I've never interacted with the etcd part directly. Give me a second, I'll find the docs
b
but hopefully you can tweak one of the commands to defrag and then rke2 will start
probably take something like 31 seconds....
p
Thank you! The etcd is 745MB on H2 and H3. On H1, it's a whole 1.6GB πŸ‘€ I can see why it's timing out now ahaha
The docs have a lot for checking. I wonder, is there a way for me to run the etcd defrag from the CLI manually...
b
I think there is
etcdctl defrag
command
p
I thought etcdctl would be there, but it seem Harvester does not come with that tool?
Copy code
bash: etcdctl: command not found
b
you'll need to drop into the etcd pod if it's running
Copy code
export CRI_CONFIG_FILE=/var/lib/rancher/rke2/agent/etc/crictl.yaml
etcdcontainer=$(/var/lib/rancher/rke2/bin/crictl ps --label io.kubernetes.container.name=etcd --quiet)
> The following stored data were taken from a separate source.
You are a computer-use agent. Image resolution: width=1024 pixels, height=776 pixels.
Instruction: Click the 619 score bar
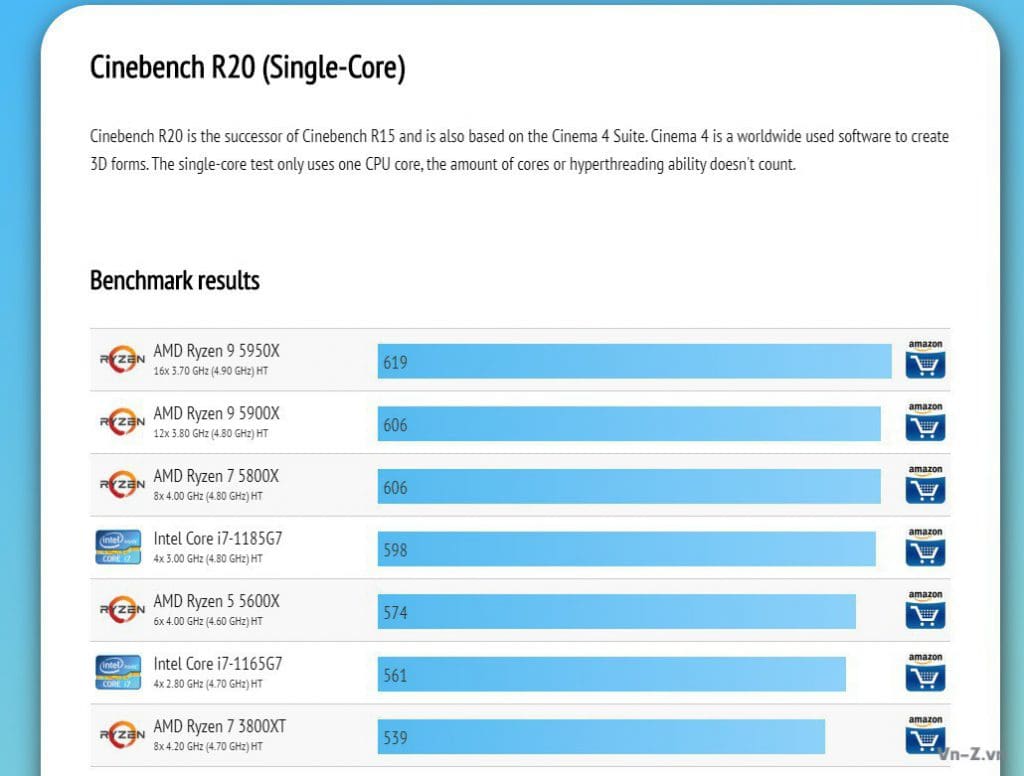click(634, 362)
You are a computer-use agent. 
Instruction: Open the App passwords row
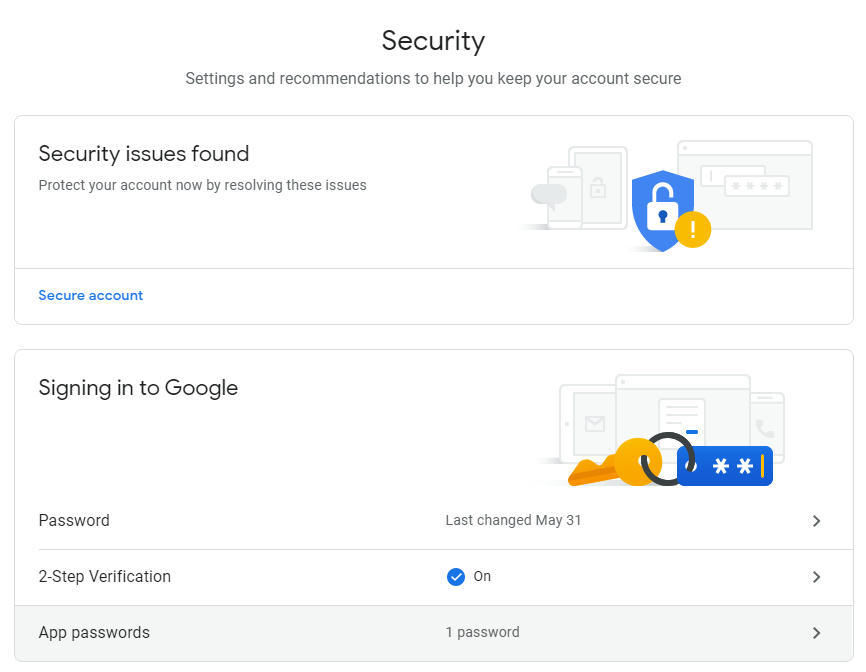pos(434,633)
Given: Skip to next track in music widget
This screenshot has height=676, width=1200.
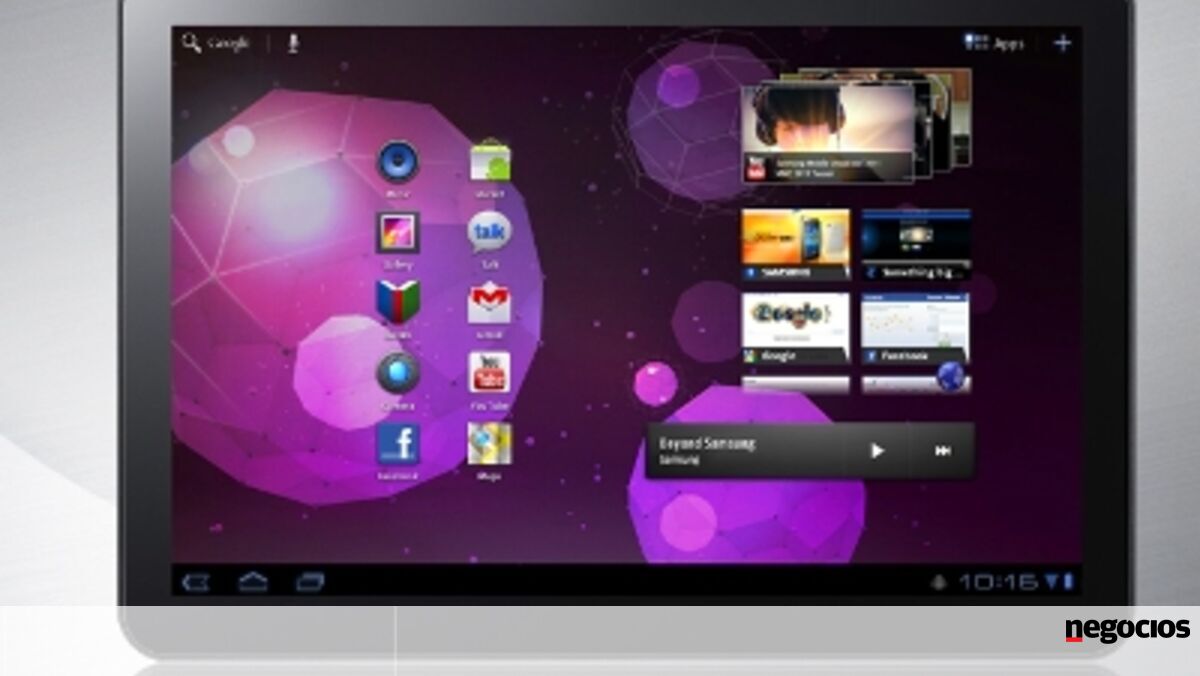Looking at the screenshot, I should (942, 451).
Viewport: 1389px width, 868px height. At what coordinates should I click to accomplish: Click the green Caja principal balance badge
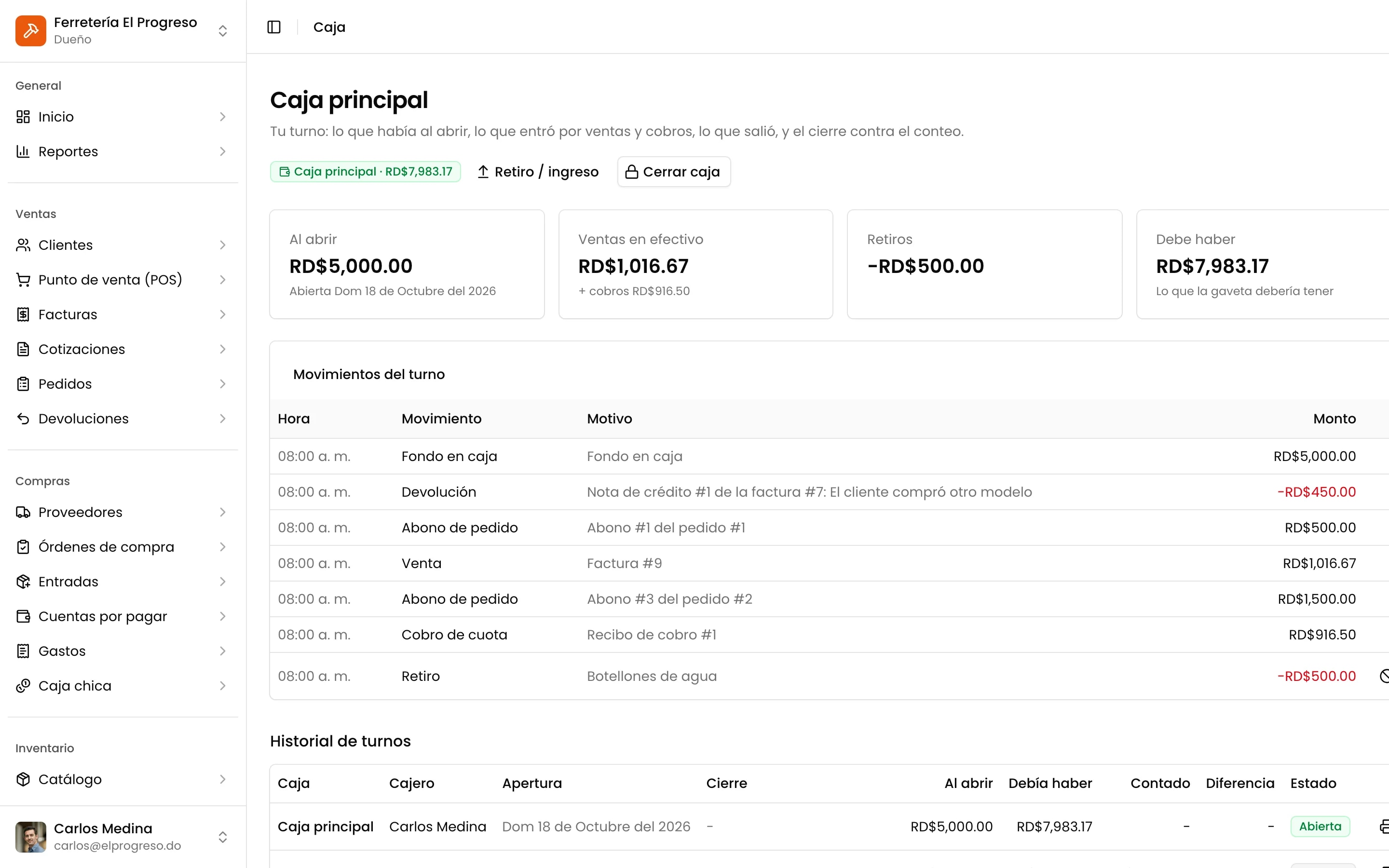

/var/lib/rancher/rke2/bin/crictl exec $etcdcontainer etcdctl --cert /var/lib/rancher/rke2/server/tls/etcd/server-client.crt --key /var/lib/rancher/rke2/server/tls/etcd/server-client.key --cacert /var/lib/rancher/rke2/server/tls/etcd/server-ca.crt endpoint status --cluster --write-out=table
p
Crictl won't run on H1
Copy code
Error while dialing: dial unix /var/run/k3s/containerd/containerd.sock: connect: connection refused
And I can't exec into the pod from H2/3
Copy code
Error from server: error dialing backend: proxy error from 127.0.0.1:9345 while dialing 10.0.1.61:10250, code 502: 502 Bad Gateway
Since the etcd endpoint is supposedly accessible on <nodeip>:2379 I guess I could copy the certificates to my laptop, and run etcdctl from my laptop itself... ouch
Just one question though. Since the VMs are still running on H1, that means there is a LH replica on H1 (or the data is being sent to the other replicas on other nodes). Which means that when H1 comes back, the "new" data would be synced to the other nodes, right? At least, that's my logic for it
b
I think so?
p
I'm running etcdctl from my laptop Just to get endpoint status/health, it's timing out.
Copy code
Failed to get the status of endpoint <https://10.0.1.61:2379> (context deadline exceeded)
b
on the node if you do
ps aux | grep etcd
can you see etcd running?
e.g. we have
Copy code
harvester-node-0-250204:~ # ps aux | grep etcd
root       6833 29.2  0.0 12287836 503936 ?     Ssl  Feb04 80372:05 etcd --config-file=/var/lib/rancher/rke2/server/db/etcd/config
p
At least it's there
Copy code
root      4051 16.9  0.6 12421172 1733948 ?    Ssl  Feb06 46030:31 etcd --config-file=/var/lib/rancher/rke2/server/db/etcd/config
I think the most miserable way of fixing this would be taking a backup of etcd on H2/3 and restoring it on H1
b
that's good, we can hopefully enter the pod namespaces
Copy code
nsenter --target ETCD_PID --mount  --net --pid --uts -- etcdctl \
  --cert /var/lib/rancher/rke2/server/tls/etcd/server-client.crt \
  --key /var/lib/rancher/rke2/server/tls/etcd/server-client.key \
  --cacert /var/lib/rancher/rke2/server/tls/etcd/server-ca.crt endpoint status  --cluster --write-out=table;
does that work?
p
Sort of. It times out, but it works
Copy code
harvester-1:/home/rancher # nsenter --target 4051 --mount  --net --pid --uts -- etcdctl   --cert /var/lib/rancher/rke2/server/tls/etcd/server-client.crt   --key /var/lib/rancher/rke2/server/tls/etcd/server-client.key   --cacert /var/lib/rancher/rke2/server/tls/etcd/server-ca.crt endpoint status  --cluster --write-out=table;
{"level":"warn","ts":"2025-08-14T08:23:51.452266Z","logger":"etcd-client","caller":"v3/retry_interceptor.go:62","msg":"retrying of unary invoker failed","target":"<etcd-endpoints://0xc0004c21e0/127.0.0.1:2379>","attempt":0,"error":"rpc error: code = DeadlineExceeded desc = context deadline exceeded"}
Error: failed to fetch endpoints from etcd cluster member list: context deadline exceeded
Should be able to add --command-timeout=300s or something to there
b
I can't remember exactly how nsenter works and whether you need to run it everytime or now you are in the namespace and can just run the etcdctl command
maybe just try replacing
endpoint status  --cluster --write-out=table;
with
defrag;
and see what happens
p
Went very fast to
Copy code
Failed to defragment etcd member[127.0.0.1:2379] (context deadline exceeded)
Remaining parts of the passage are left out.